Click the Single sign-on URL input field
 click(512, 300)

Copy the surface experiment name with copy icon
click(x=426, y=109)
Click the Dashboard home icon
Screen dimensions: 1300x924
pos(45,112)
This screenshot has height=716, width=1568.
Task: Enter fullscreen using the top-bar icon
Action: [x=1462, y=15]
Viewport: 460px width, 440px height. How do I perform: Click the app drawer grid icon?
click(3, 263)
◇ ◇ ◇ ◇
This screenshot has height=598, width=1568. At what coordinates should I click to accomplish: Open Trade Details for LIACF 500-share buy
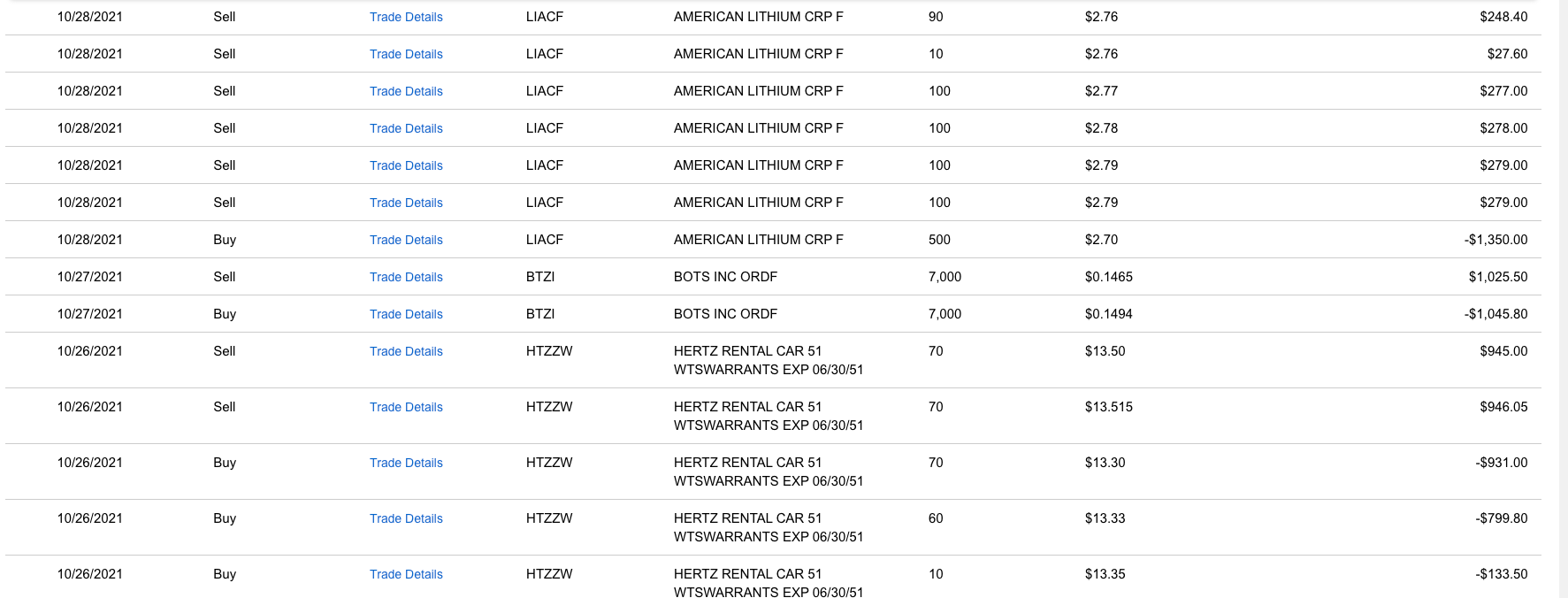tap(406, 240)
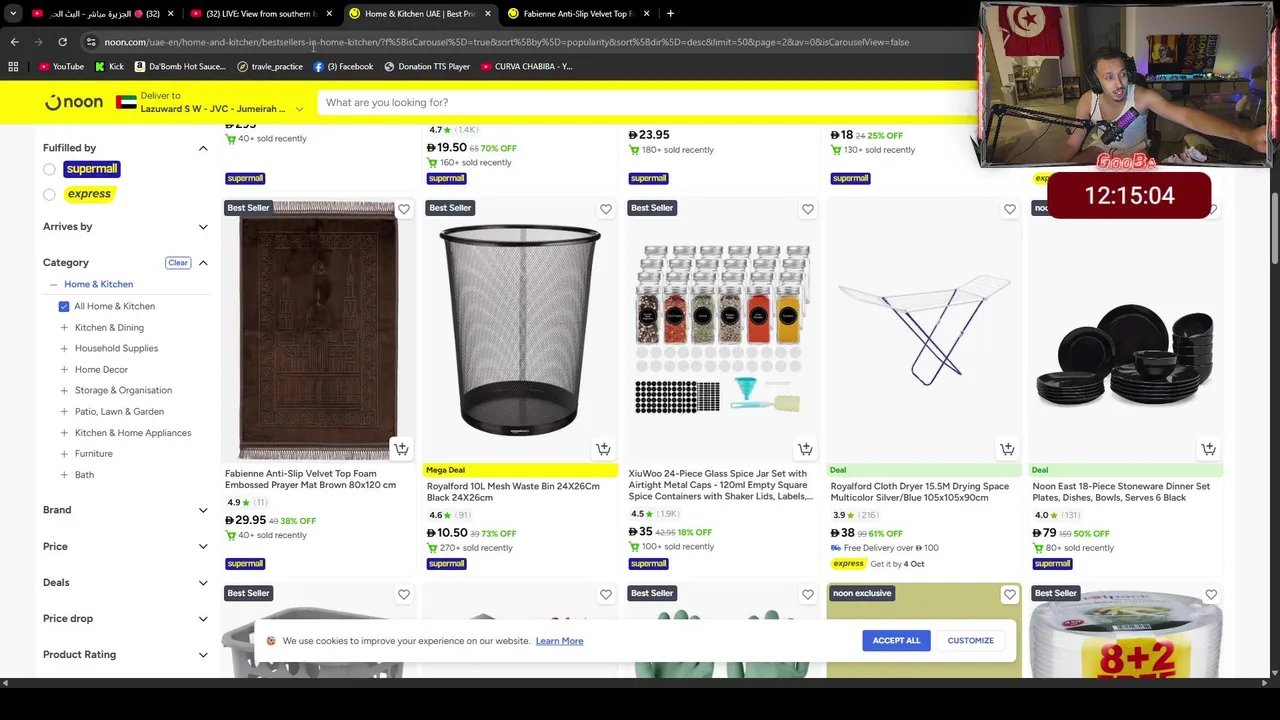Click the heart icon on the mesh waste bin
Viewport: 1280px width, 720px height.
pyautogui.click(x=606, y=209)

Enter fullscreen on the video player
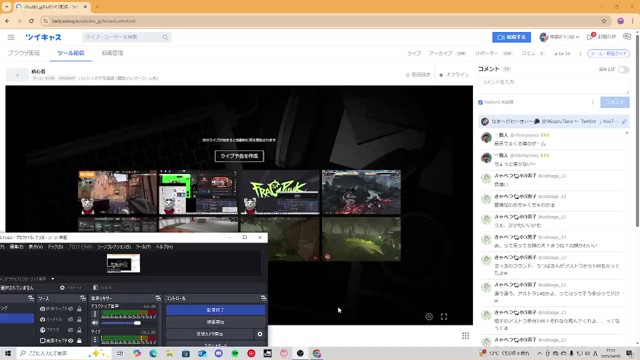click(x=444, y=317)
◇ ◇ ◇ ◇
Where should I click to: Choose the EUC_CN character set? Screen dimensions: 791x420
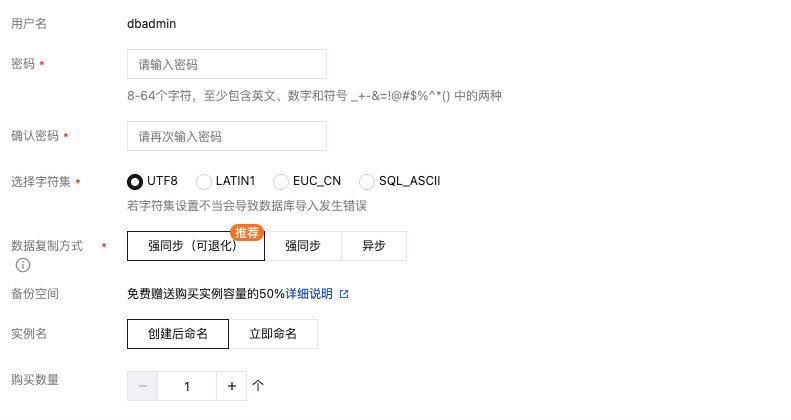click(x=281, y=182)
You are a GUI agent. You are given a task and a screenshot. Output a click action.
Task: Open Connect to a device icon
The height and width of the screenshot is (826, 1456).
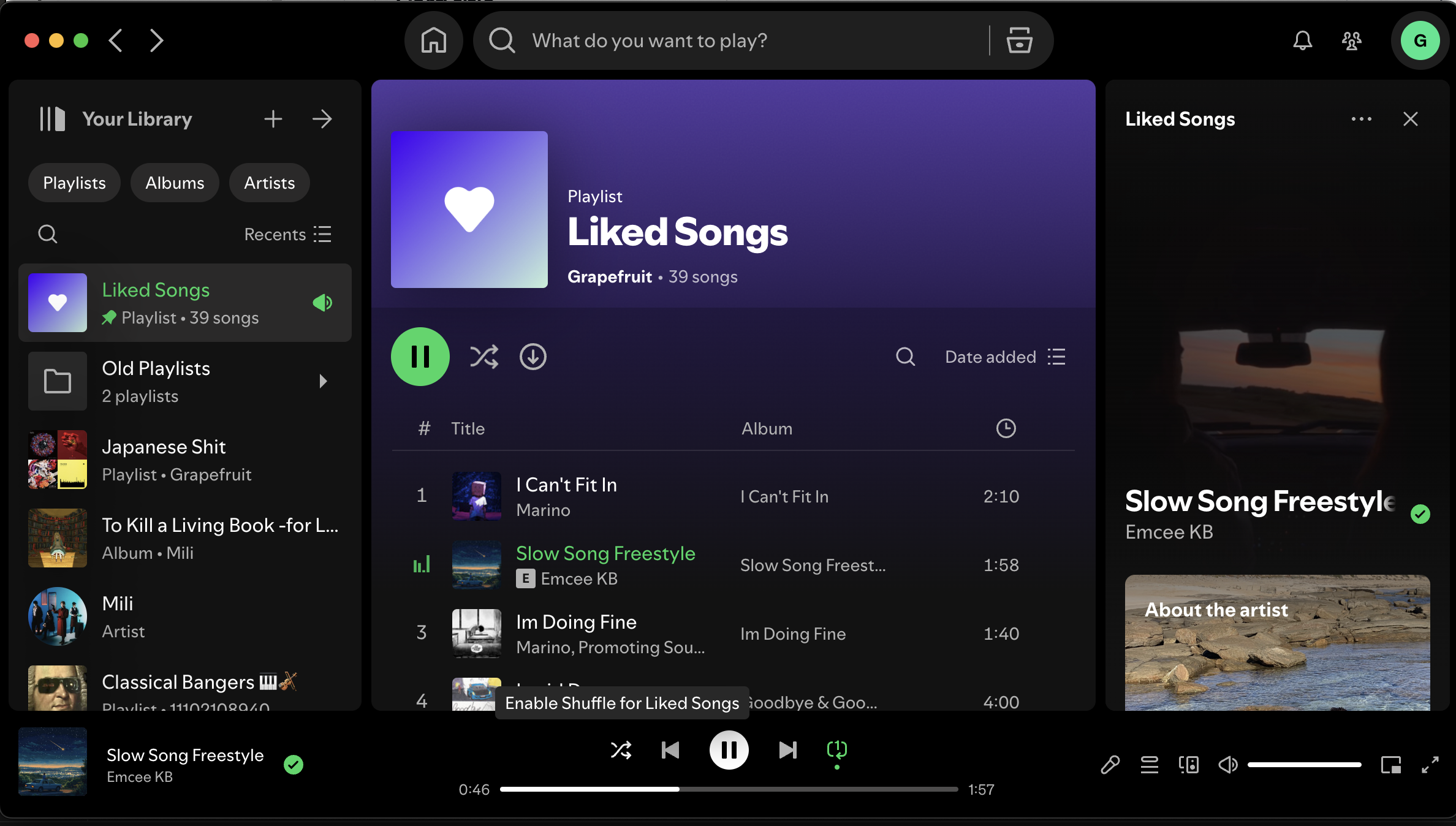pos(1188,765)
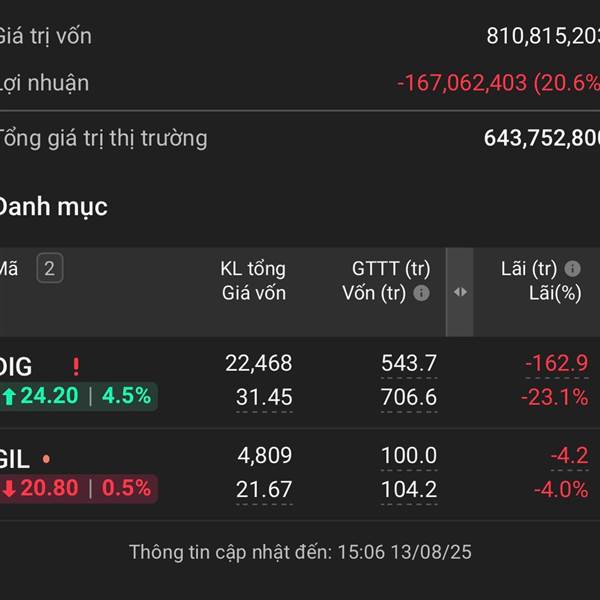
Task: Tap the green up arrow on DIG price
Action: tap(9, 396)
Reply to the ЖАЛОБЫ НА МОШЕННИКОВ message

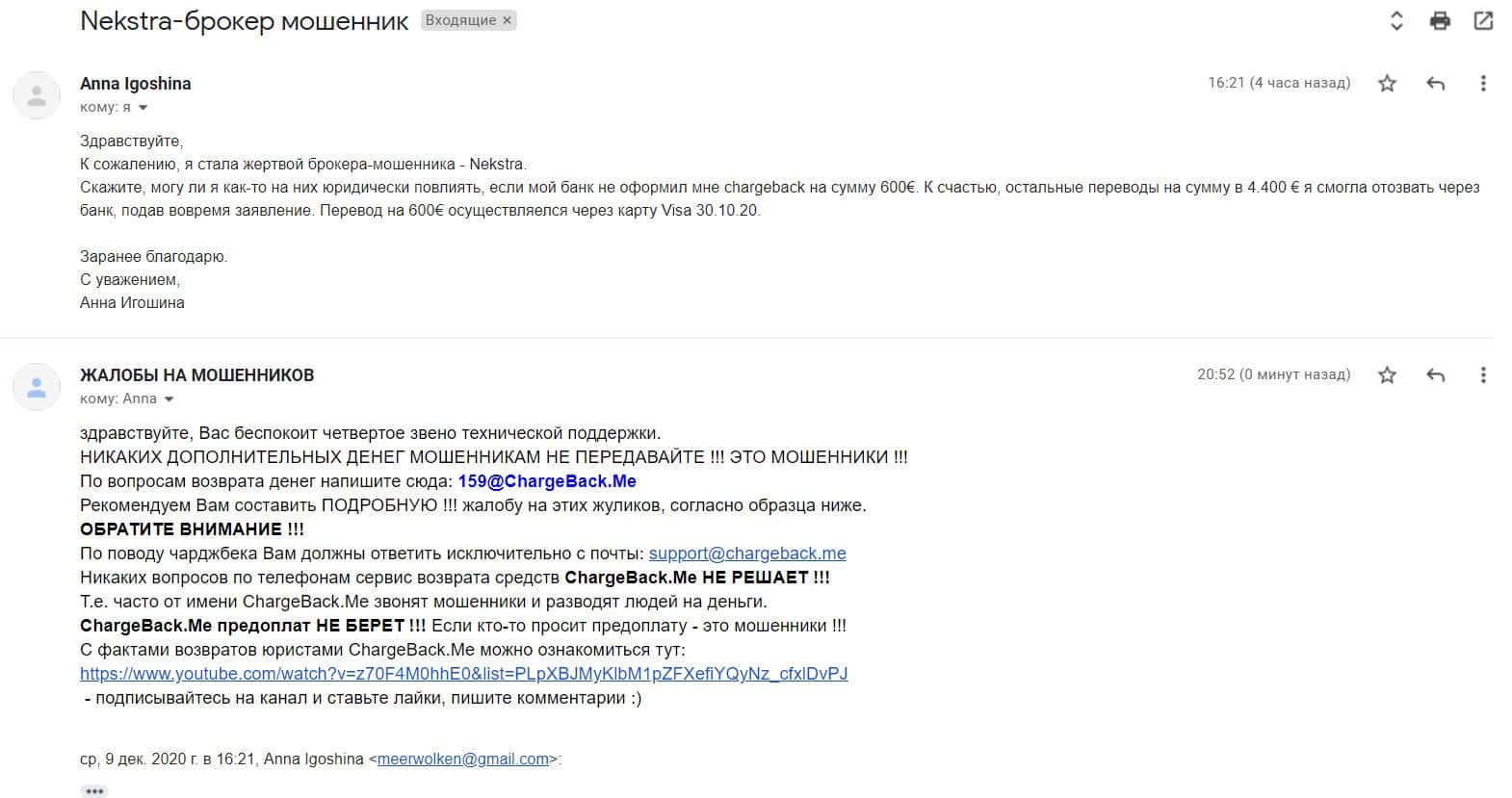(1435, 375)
◇ ◇ ◇ ◇
- Task to complete:
Rewrite the items from the line with "Viewport: 460px width, 440px" up to and including the line with "click(3, 263)", replacing "app drawer" with "settings" and leaving everything else unchanged.

- The response:
Viewport: 460px width, 440px height. How do I perform: Click the settings grid icon?
click(3, 263)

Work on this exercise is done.